Your task.
Read through the records. Copy each line that has the word "question".

[Stored items]
BEGIN
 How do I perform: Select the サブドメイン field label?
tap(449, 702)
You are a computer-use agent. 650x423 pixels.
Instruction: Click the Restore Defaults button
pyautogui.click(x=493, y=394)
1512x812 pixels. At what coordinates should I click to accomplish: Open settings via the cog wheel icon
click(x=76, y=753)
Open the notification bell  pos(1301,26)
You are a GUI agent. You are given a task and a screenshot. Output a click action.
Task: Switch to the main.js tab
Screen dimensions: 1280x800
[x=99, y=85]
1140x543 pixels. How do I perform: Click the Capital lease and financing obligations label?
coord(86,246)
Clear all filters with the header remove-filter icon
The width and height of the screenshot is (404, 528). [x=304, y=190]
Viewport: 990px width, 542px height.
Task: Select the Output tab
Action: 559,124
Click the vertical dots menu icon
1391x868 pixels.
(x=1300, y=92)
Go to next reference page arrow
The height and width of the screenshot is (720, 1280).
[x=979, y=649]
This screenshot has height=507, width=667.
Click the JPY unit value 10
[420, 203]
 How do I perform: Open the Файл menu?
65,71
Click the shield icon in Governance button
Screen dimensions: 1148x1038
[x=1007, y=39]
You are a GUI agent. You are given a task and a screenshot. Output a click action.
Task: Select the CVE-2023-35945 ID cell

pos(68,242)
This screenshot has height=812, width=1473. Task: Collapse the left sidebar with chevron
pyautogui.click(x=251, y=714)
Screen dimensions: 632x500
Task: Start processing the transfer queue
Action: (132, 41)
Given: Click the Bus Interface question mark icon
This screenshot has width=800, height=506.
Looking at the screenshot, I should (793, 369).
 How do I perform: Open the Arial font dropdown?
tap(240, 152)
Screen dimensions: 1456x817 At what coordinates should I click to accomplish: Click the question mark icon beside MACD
END
Answer space.
Given: Click the Bus Interface question mark icon
Screen dimensions: 1456x817 At what coordinates should I click to accomplish: Click the question mark icon beside MACD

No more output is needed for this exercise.